Work request:
Go through the entries below and count the lines holding the word "from". Reply with only the number, please.

Excerpted data:
--

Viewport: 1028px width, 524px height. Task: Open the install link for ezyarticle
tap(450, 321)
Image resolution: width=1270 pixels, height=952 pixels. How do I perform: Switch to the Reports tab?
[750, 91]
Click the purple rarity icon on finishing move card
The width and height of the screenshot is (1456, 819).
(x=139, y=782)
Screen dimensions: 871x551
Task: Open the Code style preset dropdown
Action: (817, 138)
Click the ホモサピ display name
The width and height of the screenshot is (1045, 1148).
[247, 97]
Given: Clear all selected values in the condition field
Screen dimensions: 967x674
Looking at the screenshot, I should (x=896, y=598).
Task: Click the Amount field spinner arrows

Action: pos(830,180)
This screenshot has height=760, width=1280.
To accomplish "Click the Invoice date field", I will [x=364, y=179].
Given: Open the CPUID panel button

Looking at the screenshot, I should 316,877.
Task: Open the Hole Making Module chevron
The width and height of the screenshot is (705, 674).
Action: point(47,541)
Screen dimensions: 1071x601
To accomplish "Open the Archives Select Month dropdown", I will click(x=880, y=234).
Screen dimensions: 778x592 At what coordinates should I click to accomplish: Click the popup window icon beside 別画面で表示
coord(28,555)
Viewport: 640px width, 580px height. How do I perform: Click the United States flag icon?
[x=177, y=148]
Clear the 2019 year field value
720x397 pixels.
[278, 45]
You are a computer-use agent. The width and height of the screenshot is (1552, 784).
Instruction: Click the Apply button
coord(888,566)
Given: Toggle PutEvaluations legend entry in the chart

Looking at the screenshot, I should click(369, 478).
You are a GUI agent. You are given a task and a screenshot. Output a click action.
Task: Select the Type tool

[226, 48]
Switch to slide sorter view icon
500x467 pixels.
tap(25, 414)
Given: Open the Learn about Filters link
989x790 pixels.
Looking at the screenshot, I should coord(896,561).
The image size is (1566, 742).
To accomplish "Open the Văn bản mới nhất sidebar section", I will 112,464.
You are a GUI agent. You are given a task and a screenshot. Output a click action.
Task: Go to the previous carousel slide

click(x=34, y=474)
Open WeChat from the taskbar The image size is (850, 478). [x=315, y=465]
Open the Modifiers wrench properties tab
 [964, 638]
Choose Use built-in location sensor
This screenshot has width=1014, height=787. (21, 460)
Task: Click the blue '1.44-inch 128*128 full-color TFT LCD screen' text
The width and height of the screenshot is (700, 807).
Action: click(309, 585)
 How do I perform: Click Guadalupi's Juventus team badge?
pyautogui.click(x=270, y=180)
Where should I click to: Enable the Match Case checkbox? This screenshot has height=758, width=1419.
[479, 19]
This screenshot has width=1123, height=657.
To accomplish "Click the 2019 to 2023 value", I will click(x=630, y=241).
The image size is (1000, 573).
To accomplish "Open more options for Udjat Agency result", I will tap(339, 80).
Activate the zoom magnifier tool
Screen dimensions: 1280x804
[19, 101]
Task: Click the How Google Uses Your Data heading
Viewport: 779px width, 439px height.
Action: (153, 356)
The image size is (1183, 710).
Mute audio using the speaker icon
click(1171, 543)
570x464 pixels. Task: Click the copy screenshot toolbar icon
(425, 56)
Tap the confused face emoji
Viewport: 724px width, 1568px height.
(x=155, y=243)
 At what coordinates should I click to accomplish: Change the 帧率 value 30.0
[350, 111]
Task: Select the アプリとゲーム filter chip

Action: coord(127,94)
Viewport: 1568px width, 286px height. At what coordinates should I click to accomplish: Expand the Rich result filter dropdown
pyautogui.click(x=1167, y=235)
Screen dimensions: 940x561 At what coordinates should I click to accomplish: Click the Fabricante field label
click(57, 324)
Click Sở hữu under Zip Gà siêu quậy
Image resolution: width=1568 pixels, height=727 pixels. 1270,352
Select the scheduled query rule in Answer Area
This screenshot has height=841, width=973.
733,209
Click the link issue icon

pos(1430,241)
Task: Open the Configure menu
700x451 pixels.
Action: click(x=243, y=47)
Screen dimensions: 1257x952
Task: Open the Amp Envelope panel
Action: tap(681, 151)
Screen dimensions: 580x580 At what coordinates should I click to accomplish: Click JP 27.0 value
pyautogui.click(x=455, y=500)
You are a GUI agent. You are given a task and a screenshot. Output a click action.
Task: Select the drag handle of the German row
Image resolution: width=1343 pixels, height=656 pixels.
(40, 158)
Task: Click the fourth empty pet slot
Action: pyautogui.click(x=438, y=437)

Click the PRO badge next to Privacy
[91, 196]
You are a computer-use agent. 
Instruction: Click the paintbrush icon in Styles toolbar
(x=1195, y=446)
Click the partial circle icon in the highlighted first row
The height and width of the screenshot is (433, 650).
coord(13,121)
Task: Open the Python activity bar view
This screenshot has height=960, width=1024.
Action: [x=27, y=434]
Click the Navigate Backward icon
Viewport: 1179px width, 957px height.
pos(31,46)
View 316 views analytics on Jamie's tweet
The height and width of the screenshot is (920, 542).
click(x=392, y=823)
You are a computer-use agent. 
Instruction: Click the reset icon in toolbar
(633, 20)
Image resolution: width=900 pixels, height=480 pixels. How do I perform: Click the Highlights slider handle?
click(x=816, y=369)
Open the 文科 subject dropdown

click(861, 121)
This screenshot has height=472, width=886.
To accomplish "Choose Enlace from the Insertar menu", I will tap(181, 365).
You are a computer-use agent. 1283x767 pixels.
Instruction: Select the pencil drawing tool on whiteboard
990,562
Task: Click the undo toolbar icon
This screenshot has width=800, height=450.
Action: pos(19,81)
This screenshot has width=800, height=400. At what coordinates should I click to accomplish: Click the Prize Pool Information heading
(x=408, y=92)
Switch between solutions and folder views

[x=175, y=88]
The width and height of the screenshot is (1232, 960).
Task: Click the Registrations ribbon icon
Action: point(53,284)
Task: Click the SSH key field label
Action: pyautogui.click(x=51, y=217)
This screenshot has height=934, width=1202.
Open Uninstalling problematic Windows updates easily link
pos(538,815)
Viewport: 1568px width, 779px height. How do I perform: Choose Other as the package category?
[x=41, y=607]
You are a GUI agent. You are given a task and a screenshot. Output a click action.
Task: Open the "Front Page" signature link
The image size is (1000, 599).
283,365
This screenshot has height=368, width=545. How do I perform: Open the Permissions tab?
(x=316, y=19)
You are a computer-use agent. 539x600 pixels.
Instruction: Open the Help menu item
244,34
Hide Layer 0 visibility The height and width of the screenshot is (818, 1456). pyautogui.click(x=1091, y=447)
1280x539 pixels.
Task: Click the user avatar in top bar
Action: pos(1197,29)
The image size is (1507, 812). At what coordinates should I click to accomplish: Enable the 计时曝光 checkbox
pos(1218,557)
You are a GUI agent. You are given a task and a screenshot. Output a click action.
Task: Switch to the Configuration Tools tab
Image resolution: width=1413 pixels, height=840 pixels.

--

Output below:
2